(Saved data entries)
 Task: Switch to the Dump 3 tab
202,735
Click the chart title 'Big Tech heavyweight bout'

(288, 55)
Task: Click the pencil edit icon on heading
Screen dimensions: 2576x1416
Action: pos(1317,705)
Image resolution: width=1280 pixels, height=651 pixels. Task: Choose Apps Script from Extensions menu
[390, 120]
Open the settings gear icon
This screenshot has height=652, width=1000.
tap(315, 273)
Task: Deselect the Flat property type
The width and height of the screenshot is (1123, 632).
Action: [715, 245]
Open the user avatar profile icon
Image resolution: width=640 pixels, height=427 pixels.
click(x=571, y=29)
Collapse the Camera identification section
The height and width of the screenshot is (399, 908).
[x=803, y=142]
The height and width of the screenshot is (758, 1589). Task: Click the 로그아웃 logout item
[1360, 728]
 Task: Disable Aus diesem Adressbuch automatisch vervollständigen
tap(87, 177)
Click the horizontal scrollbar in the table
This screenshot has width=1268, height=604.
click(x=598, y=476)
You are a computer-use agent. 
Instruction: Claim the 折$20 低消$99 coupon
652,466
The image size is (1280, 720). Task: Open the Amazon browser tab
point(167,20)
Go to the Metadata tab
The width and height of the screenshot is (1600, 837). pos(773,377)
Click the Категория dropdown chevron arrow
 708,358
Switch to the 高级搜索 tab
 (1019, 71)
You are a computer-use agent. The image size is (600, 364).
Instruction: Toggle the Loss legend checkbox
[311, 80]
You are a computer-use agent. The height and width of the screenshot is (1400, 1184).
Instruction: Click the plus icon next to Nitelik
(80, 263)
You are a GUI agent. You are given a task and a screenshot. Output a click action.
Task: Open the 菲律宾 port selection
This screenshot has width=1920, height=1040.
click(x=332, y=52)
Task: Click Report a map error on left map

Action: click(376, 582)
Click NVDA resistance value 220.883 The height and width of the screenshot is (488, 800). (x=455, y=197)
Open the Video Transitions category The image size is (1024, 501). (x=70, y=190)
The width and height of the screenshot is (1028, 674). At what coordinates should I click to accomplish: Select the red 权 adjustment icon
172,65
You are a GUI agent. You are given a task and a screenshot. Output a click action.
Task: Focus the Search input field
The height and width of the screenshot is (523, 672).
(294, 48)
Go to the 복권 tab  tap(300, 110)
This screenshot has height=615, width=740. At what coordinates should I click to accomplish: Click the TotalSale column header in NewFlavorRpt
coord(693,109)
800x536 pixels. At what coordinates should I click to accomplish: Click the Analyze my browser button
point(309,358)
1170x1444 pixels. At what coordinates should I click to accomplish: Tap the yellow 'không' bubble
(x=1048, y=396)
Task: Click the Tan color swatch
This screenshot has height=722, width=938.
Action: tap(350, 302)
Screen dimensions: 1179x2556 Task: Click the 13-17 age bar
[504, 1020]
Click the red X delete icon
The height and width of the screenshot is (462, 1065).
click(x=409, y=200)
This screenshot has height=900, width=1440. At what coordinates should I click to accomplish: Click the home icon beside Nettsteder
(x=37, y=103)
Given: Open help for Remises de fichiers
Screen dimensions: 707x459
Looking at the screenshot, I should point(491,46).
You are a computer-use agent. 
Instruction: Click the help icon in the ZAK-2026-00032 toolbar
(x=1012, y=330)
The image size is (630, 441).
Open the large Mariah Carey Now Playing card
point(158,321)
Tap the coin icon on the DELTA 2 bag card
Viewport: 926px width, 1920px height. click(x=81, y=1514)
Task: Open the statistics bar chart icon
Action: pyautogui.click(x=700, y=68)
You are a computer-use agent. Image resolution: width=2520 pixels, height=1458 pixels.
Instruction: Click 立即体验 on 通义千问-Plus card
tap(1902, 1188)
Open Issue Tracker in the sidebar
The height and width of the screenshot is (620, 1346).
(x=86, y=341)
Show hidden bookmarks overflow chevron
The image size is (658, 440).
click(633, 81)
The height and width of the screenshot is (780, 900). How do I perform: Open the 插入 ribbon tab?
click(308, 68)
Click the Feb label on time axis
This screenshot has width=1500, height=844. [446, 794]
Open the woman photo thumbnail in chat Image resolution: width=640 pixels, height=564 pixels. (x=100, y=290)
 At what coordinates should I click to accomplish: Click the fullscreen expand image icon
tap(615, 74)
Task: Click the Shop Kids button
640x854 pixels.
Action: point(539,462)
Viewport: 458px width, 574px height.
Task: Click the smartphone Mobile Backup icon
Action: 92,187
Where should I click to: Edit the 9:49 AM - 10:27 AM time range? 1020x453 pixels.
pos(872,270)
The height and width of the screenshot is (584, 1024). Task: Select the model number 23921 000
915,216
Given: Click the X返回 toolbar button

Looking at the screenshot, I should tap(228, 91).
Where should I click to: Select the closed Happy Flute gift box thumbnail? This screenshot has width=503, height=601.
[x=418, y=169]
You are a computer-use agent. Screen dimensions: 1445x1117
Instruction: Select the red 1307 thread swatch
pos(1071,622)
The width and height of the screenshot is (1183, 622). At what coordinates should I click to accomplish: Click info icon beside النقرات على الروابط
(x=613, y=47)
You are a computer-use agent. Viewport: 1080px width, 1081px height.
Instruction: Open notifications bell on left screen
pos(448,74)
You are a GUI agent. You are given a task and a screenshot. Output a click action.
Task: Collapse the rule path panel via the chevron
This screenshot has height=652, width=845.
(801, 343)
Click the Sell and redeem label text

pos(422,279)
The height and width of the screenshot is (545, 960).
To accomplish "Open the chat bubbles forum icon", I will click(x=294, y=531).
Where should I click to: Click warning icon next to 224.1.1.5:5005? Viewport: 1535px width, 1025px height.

-- TASK DETAILS --
Where a line in the records above contains the string "chat", copy that line.

-- WRITTEN RESPONSE --
Open the woman photo thumbnail in chat Image resolution: width=640 pixels, height=564 pixels. (x=100, y=290)
To accomplish "Open the chat bubbles forum icon", I will click(x=294, y=531).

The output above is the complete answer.